== Segment start ==

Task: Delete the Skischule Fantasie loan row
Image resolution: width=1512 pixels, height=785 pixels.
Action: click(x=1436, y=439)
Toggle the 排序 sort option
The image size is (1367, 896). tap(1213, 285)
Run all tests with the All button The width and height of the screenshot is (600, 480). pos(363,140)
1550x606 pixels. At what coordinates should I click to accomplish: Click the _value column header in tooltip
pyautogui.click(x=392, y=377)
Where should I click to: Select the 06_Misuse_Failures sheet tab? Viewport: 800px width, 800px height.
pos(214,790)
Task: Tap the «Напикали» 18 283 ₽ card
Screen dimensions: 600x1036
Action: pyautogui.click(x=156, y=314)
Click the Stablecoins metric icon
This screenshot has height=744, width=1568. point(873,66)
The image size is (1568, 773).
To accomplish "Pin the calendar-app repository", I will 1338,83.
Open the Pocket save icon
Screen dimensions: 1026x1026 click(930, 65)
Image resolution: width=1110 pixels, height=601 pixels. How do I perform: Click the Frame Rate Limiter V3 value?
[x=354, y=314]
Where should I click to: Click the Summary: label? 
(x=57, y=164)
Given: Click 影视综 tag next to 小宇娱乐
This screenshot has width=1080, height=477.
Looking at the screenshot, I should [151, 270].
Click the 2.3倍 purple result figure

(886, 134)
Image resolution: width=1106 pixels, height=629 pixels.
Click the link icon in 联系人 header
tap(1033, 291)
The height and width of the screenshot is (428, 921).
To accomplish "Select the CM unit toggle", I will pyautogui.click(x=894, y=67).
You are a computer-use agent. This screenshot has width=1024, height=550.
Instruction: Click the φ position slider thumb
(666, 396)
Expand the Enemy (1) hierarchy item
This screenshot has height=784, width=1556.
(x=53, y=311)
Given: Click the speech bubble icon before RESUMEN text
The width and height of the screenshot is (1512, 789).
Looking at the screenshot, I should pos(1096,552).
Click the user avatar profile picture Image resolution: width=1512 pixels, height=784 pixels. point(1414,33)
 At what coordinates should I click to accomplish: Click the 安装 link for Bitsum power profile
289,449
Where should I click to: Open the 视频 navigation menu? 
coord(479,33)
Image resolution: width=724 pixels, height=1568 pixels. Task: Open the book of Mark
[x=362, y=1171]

== Segment end ==

- **Work instruction**:
Include both ends. Return the line holding "Where should I click to: Open" and all lines after it in the records above, exactly as written.

- **Expected answer**:
Where should I click to: Open the 视频 navigation menu? 
coord(479,33)
Image resolution: width=724 pixels, height=1568 pixels. Task: Open the book of Mark
[x=362, y=1171]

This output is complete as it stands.